* Task: Copy out every one of the records below word for word, keeping each line as it is.

* Exercise inputs:
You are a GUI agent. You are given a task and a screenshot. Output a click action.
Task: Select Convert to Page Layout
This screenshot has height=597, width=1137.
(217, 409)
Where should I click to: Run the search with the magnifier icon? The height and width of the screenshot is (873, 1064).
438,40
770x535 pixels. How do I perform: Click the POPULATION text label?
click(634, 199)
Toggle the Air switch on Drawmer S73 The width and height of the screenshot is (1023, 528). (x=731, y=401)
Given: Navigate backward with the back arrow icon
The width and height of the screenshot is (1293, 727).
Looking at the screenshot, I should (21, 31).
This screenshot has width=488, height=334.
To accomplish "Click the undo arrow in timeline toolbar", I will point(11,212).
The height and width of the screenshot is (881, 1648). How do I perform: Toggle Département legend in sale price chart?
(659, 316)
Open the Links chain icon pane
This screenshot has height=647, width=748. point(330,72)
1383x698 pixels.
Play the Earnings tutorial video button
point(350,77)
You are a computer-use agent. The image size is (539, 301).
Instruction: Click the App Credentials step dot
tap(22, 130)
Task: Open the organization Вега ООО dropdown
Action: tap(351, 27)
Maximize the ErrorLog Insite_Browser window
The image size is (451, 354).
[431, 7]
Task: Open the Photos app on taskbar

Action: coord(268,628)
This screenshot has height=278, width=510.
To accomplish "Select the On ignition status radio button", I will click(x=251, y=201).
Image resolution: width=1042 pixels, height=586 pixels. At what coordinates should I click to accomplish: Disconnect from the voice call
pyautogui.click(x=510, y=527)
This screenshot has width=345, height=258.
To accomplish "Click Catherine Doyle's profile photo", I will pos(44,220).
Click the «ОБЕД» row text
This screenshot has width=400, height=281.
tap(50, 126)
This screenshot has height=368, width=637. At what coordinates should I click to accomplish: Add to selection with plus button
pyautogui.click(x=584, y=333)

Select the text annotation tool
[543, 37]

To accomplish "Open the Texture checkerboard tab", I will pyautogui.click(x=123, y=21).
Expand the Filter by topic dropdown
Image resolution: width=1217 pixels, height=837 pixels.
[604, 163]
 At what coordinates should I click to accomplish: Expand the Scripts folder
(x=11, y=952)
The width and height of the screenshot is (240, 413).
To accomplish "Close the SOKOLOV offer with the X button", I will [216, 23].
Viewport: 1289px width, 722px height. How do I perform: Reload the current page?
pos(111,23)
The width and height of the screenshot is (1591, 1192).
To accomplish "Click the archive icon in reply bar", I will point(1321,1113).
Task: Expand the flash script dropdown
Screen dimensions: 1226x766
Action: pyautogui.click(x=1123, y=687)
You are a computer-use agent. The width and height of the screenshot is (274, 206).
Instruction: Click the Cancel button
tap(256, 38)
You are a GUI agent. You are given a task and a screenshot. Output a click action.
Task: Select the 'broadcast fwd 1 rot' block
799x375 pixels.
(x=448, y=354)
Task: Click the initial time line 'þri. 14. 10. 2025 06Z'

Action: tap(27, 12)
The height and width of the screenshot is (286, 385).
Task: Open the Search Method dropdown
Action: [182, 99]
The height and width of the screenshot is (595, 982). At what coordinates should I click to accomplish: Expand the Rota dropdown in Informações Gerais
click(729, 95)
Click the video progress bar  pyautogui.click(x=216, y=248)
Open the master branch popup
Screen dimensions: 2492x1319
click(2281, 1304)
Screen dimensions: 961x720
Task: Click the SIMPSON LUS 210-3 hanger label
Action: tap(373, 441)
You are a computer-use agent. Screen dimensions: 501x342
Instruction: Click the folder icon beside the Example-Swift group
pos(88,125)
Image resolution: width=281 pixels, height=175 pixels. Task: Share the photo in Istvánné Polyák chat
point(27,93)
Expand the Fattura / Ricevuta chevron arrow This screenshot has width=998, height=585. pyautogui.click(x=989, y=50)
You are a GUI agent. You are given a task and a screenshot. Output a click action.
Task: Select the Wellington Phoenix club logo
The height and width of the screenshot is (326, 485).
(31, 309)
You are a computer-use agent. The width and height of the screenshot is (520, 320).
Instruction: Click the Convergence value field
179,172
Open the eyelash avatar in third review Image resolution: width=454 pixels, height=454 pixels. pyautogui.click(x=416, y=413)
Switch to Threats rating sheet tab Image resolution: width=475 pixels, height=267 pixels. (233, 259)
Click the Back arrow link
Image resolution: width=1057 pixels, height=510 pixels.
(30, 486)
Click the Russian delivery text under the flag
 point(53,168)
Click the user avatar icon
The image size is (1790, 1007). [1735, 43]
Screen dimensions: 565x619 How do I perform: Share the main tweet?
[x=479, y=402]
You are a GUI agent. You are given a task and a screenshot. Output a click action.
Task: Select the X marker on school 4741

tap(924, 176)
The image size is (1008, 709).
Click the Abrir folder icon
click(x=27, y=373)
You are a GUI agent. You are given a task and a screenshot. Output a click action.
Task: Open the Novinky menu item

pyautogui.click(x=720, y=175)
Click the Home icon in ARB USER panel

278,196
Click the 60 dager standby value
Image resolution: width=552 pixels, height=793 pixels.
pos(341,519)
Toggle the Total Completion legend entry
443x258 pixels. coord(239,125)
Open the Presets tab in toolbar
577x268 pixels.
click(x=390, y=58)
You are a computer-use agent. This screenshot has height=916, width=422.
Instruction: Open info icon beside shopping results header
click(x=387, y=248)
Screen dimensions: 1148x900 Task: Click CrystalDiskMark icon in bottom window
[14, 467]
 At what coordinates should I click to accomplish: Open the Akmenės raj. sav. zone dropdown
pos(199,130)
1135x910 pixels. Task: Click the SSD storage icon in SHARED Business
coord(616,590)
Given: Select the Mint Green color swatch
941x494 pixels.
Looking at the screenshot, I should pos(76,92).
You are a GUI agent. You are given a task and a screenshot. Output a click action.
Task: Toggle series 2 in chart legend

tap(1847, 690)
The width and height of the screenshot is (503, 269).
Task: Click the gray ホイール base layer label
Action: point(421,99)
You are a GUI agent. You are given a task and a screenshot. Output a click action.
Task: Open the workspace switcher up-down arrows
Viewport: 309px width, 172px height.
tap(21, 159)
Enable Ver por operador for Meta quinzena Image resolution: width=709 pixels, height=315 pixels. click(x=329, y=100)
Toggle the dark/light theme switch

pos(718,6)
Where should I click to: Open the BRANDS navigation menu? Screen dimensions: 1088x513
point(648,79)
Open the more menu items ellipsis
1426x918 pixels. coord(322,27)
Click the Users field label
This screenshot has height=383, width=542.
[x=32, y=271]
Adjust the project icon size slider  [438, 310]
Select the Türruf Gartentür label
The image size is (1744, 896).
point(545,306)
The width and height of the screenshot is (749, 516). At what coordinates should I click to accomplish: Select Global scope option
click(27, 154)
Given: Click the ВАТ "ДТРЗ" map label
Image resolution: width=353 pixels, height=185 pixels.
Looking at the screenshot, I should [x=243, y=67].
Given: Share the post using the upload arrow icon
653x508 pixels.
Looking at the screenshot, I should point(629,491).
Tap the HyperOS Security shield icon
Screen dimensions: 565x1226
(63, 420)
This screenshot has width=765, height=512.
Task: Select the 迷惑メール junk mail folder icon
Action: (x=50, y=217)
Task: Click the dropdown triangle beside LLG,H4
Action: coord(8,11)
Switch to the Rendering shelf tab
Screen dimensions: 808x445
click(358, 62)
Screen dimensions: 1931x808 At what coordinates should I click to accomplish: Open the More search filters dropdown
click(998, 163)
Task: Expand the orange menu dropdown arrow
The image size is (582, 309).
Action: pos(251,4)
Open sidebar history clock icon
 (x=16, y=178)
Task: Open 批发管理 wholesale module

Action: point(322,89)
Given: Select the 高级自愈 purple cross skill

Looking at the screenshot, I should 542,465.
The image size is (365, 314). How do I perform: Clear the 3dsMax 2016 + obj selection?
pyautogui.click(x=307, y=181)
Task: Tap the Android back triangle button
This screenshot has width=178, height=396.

* Result for this exercise:
You are a GUI agent. You are given a task and a screenshot. Output a click action.
Task: Select Convert to Page Layout
This screenshot has height=597, width=1137.
(217, 409)
Where should I click to: Run the search with the magnifier icon? The height and width of the screenshot is (873, 1064).
438,40
770x535 pixels. How do I perform: Click the POPULATION text label?
click(634, 199)
Toggle the Air switch on Drawmer S73 The width and height of the screenshot is (1023, 528). (x=731, y=401)
Given: Navigate backward with the back arrow icon
The width and height of the screenshot is (1293, 727).
Looking at the screenshot, I should (21, 31).
This screenshot has width=488, height=334.
To accomplish "Click the undo arrow in timeline toolbar", I will point(11,212).
The height and width of the screenshot is (881, 1648). How do I perform: Toggle Département legend in sale price chart?
(659, 316)
Open the Links chain icon pane
This screenshot has height=647, width=748. point(330,72)
1383x698 pixels.
Play the Earnings tutorial video button
point(350,77)
You are a computer-use agent. The image size is (539, 301).
Instruction: Click the App Credentials step dot
tap(22, 130)
Task: Open the organization Вега ООО dropdown
Action: tap(351, 27)
Maximize the ErrorLog Insite_Browser window
The image size is (451, 354).
[431, 7]
Task: Open the Photos app on taskbar

Action: coord(268,628)
This screenshot has height=278, width=510.
To accomplish "Select the On ignition status radio button", I will click(x=251, y=201).
Image resolution: width=1042 pixels, height=586 pixels. At what coordinates should I click to accomplish: Disconnect from the voice call
pyautogui.click(x=510, y=527)
This screenshot has width=345, height=258.
To accomplish "Click Catherine Doyle's profile photo", I will pos(44,220).
Click the «ОБЕД» row text
This screenshot has width=400, height=281.
tap(50, 126)
This screenshot has height=368, width=637. At what coordinates should I click to accomplish: Add to selection with plus button
pyautogui.click(x=584, y=333)

Select the text annotation tool
[543, 37]

To accomplish "Open the Texture checkerboard tab", I will pyautogui.click(x=123, y=21).
Expand the Filter by topic dropdown
Image resolution: width=1217 pixels, height=837 pixels.
[604, 163]
 At what coordinates should I click to accomplish: Expand the Scripts folder
(x=11, y=952)
The width and height of the screenshot is (240, 413).
To accomplish "Close the SOKOLOV offer with the X button", I will [216, 23].
Viewport: 1289px width, 722px height. How do I perform: Reload the current page?
pos(111,23)
The width and height of the screenshot is (1591, 1192).
To accomplish "Click the archive icon in reply bar", I will point(1321,1113).
Task: Expand the flash script dropdown
Screen dimensions: 1226x766
Action: pyautogui.click(x=1123, y=687)
You are a computer-use agent. The width and height of the screenshot is (274, 206).
Instruction: Click the Cancel button
tap(256, 38)
You are a GUI agent. You are given a task and a screenshot. Output a click action.
Task: Select the 'broadcast fwd 1 rot' block
799x375 pixels.
(x=448, y=354)
Task: Click the initial time line 'þri. 14. 10. 2025 06Z'

Action: tap(27, 12)
The height and width of the screenshot is (286, 385).
Task: Open the Search Method dropdown
Action: [182, 99]
The height and width of the screenshot is (595, 982). At what coordinates should I click to accomplish: Expand the Rota dropdown in Informações Gerais
click(729, 95)
Click the video progress bar  pyautogui.click(x=216, y=248)
Open the master branch popup
Screen dimensions: 2492x1319
click(2281, 1304)
Screen dimensions: 961x720
Task: Click the SIMPSON LUS 210-3 hanger label
Action: tap(373, 441)
You are a computer-use agent. Screen dimensions: 501x342
Instruction: Click the folder icon beside the Example-Swift group
pos(88,125)
Image resolution: width=281 pixels, height=175 pixels. Task: Share the photo in Istvánné Polyák chat
point(27,93)
Expand the Fattura / Ricevuta chevron arrow This screenshot has width=998, height=585. pyautogui.click(x=989, y=50)
You are a GUI agent. You are given a task and a screenshot. Output a click action.
Task: Select the Wellington Phoenix club logo
The height and width of the screenshot is (326, 485).
(31, 309)
You are a computer-use agent. The width and height of the screenshot is (520, 320).
Instruction: Click the Convergence value field
179,172
Open the eyelash avatar in third review Image resolution: width=454 pixels, height=454 pixels. pyautogui.click(x=416, y=413)
Switch to Threats rating sheet tab Image resolution: width=475 pixels, height=267 pixels. (233, 259)
Click the Back arrow link
Image resolution: width=1057 pixels, height=510 pixels.
(30, 486)
Click the Russian delivery text under the flag
 point(53,168)
Click the user avatar icon
The image size is (1790, 1007). [1735, 43]
Screen dimensions: 565x619 How do I perform: Share the main tweet?
[x=479, y=402]
You are a GUI agent. You are given a task and a screenshot. Output a click action.
Task: Select the X marker on school 4741

tap(924, 176)
The image size is (1008, 709).
Click the Abrir folder icon
click(x=27, y=373)
You are a GUI agent. You are given a task and a screenshot. Output a click action.
Task: Open the Novinky menu item

pyautogui.click(x=720, y=175)
Click the Home icon in ARB USER panel

278,196
Click the 60 dager standby value
Image resolution: width=552 pixels, height=793 pixels.
pos(341,519)
Toggle the Total Completion legend entry
443x258 pixels. coord(239,125)
Open the Presets tab in toolbar
577x268 pixels.
click(x=390, y=58)
You are a computer-use agent. This screenshot has height=916, width=422.
Instruction: Open info icon beside shopping results header
click(x=387, y=248)
Screen dimensions: 1148x900 Task: Click CrystalDiskMark icon in bottom window
[14, 467]
 At what coordinates should I click to accomplish: Open the Akmenės raj. sav. zone dropdown
pos(199,130)
1135x910 pixels. Task: Click the SSD storage icon in SHARED Business
coord(616,590)
Given: Select the Mint Green color swatch
941x494 pixels.
Looking at the screenshot, I should pos(76,92).
You are a GUI agent. You are given a task and a screenshot. Output a click action.
Task: Toggle series 2 in chart legend

tap(1847, 690)
The width and height of the screenshot is (503, 269).
Task: Click the gray ホイール base layer label
Action: point(421,99)
You are a GUI agent. You are given a task and a screenshot. Output a click action.
Task: Open the workspace switcher up-down arrows
Viewport: 309px width, 172px height.
tap(21, 159)
Enable Ver por operador for Meta quinzena Image resolution: width=709 pixels, height=315 pixels. click(x=329, y=100)
Toggle the dark/light theme switch

pos(718,6)
Where should I click to: Open the BRANDS navigation menu? Screen dimensions: 1088x513
point(648,79)
Open the more menu items ellipsis
1426x918 pixels. coord(322,27)
Click the Users field label
This screenshot has height=383, width=542.
[x=32, y=271]
Adjust the project icon size slider  [438, 310]
Select the Türruf Gartentür label
The image size is (1744, 896).
point(545,306)
The width and height of the screenshot is (749, 516). At what coordinates should I click to accomplish: Select Global scope option
click(27, 154)
Given: Click the ВАТ "ДТРЗ" map label
Image resolution: width=353 pixels, height=185 pixels.
Looking at the screenshot, I should [x=243, y=67].
Given: Share the post using the upload arrow icon
653x508 pixels.
Looking at the screenshot, I should point(629,491).
Tap the HyperOS Security shield icon
Screen dimensions: 565x1226
(63, 420)
This screenshot has width=765, height=512.
Task: Select the 迷惑メール junk mail folder icon
Action: (x=50, y=217)
Task: Click the dropdown triangle beside LLG,H4
Action: coord(8,11)
Switch to the Rendering shelf tab
Screen dimensions: 808x445
click(358, 62)
Screen dimensions: 1931x808 At what coordinates should I click to accomplish: Open the More search filters dropdown
click(998, 163)
Task: Expand the orange menu dropdown arrow
The image size is (582, 309).
Action: pos(251,4)
Open sidebar history clock icon
 (x=16, y=178)
Task: Open 批发管理 wholesale module

Action: point(322,89)
Given: Select the 高级自愈 purple cross skill

Looking at the screenshot, I should 542,465.
The image size is (365, 314). How do I perform: Clear the 3dsMax 2016 + obj selection?
pyautogui.click(x=307, y=181)
Task: Tap the Android back triangle button
This screenshot has width=178, height=396.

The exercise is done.